### WRITTEN INSTRUCTION
Copy the material from the beginning down to the line with "Action: 71,31", both included, swapping "dashboard" for "panel" and changing nothing else. Don't include the pictures.

======

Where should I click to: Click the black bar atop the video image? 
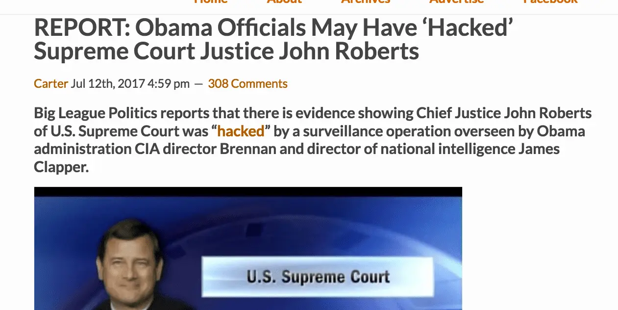click(248, 192)
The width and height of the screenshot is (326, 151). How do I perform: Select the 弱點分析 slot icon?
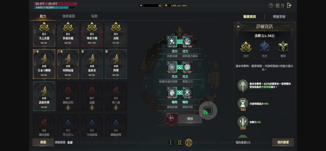pyautogui.click(x=187, y=93)
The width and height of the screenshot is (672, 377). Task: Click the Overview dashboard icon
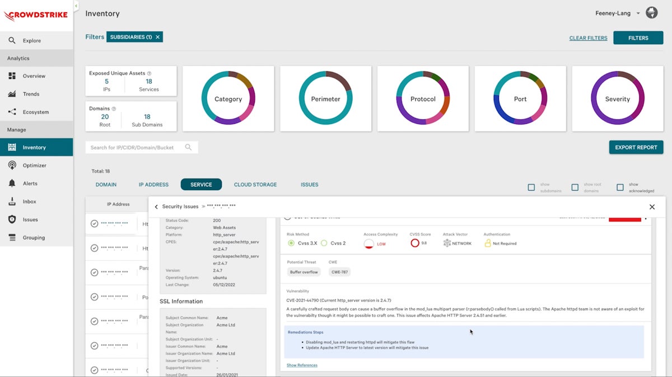click(12, 76)
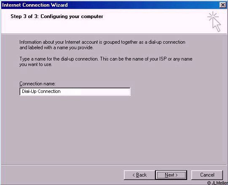Click the 'Internet Connection Wizard' title bar
Screen dimensions: 228x185
tap(110, 5)
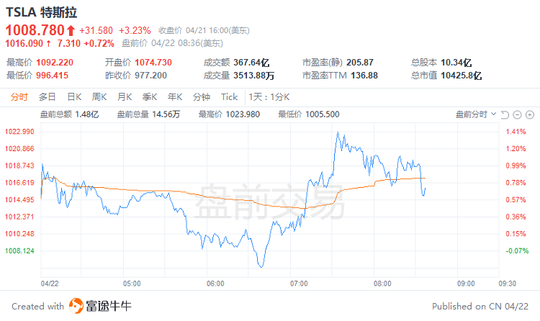This screenshot has height=321, width=540.
Task: Click the red up arrow beside 1008.780
Action: 71,31
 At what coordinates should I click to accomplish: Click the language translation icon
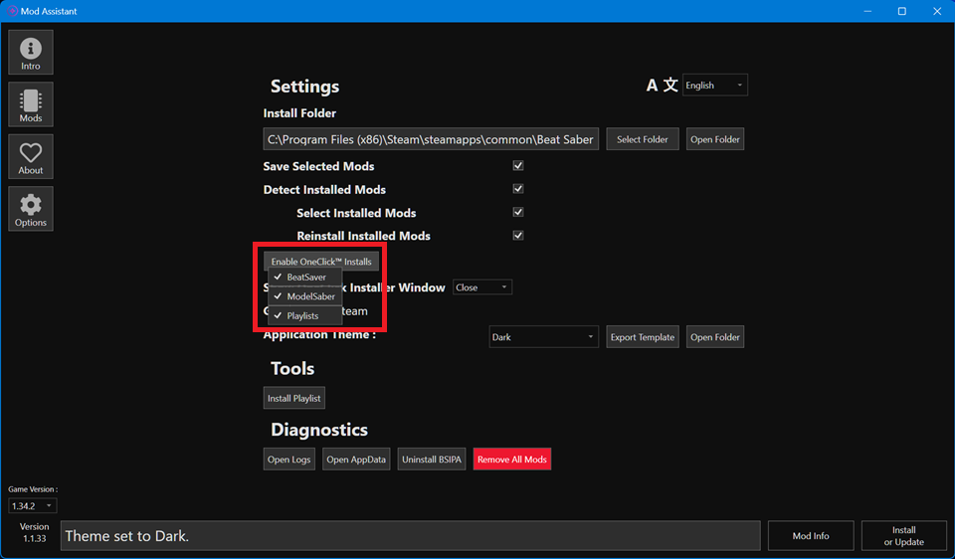tap(662, 86)
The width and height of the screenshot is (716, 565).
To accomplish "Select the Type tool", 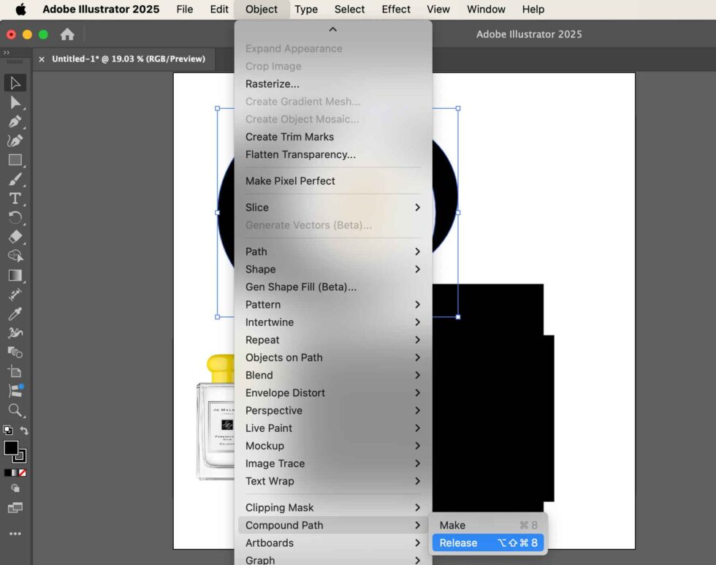I will coord(16,198).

======

### FULL SOLUTION
Where should I click to: Click the black bar atop the video image? 
click(248, 192)
The width and height of the screenshot is (326, 151). How do I perform: Select the 弱點分析 slot icon?
pyautogui.click(x=187, y=93)
The width and height of the screenshot is (672, 377). Task: Click the Overview panel icon
click(12, 76)
Click the 'Internet Connection Wizard' title bar
Screen dimensions: 228x185
tap(110, 5)
This screenshot has height=321, width=540.
Task: Click the red up arrow beside 1008.780
Action: 71,31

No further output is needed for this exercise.